The temperature of the F polymer in the T-die 20 is specified as X ¹ [℃]The temperature of the heater 80 is defined as Z ¹ [℃]The absolute value of the temperature difference (| X) ¹ －Z ¹ I) is preferably 70 ℃ or lower, more preferably 30 to 50 ℃. In this case, the temperature of the F polymer can be maintained sufficiently high until it reaches the 1 st cooling roll 30 while preventing the F polymer from being deteriorated. When the die temperature and the die lip temperature are different from each other, X ¹ Refers to the die temperature.

Further, the temperature of the 1 st cooling roll 30 is defined as Y ¹ [℃]Time, temperature difference (X) ¹ －Y ¹ ) Preferably 250 ℃ or lower, more preferably 200 ℃ or lower, and still more preferably 125 to 175 ℃. In this case, since the degree of cooling of the F polymer by the 1 st cooling roll 30 becomes more appropriate, the distortion in MD and TD is less likely to remain in the obtained film 1, and the distortion due to insufficient cooling can be appropriately prevented. Specifically, Y ¹ Preferably 150 to 250 ℃.

In addition, in the cooling by the 1 st cooling roll 30, the 1 st cooling roll 30 is preferably configured so that the temperatures in the MD and TD of the F polymer become uniform, from the viewpoint of further enhancing the effect of suppressing the occurrence of the droop effect.

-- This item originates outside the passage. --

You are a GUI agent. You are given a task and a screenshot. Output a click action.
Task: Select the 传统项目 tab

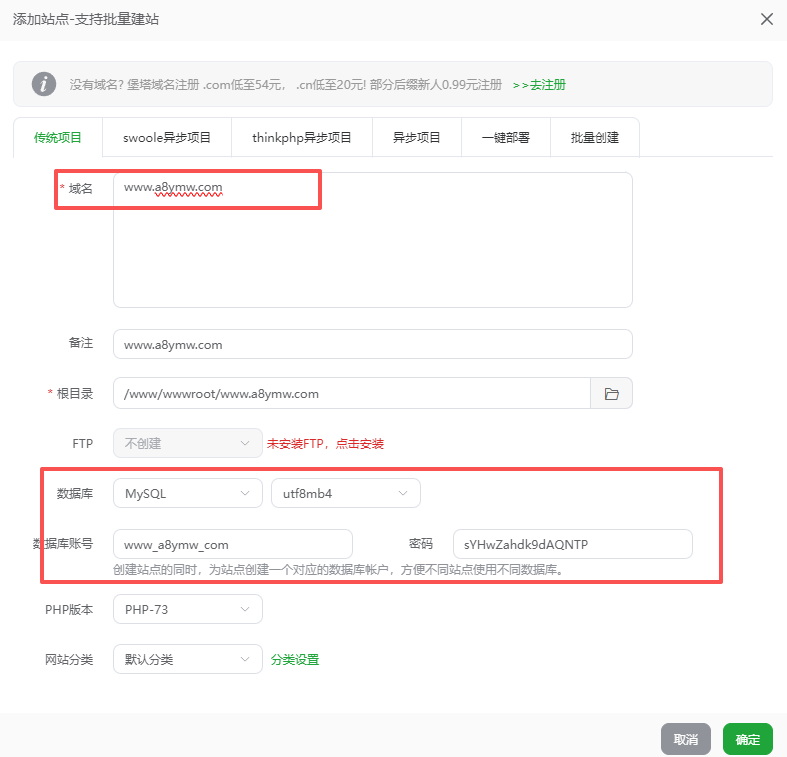(58, 138)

Therefore, the 1 st cooling roller 30 preferably has a structure of a mechanism for passing the heat medium therethrough, and more preferably has a structure of a multiple mechanism in which the heat medium repeatedly passes while reciprocating in the axial direction. Temperature Y of No. 1 Cooling roll 30 ¹ Indicating the temperature of the thermal medium.

In the configuration shown in fig. 3, a pair of heaters 80 is arranged, but only one heater may be arranged. The non-contact heating section may be configured by an air blowing device that blows hot air instead of the heater 80.

In each of the methods 1 to 3, the thickness of the molten F polymer (thickness t in FIGS. 1 and 3) before contact with the 1 st chill roll 30 is preferably 100 to 200. Mu.m. In this case, the accuracy of heating by the heater 80 and cooling by the 1 st cooling roll 30 is improved, and the distortion in MD and TD is less likely to remain in the obtained film 1.

If the ratio (draw ratio) of the opening degree of the die lip 21 of the T-die 20 to the thickness of the finally obtained film 1 is large, the molecular chains of the polymer contained in the F polymer are strongly stretched, and the polymer molecules are easily oriented. As a result, the distortion remaining in the MD and TD of the film 1 tends to increase. Therefore, the stretching ratio is preferably 50 or less.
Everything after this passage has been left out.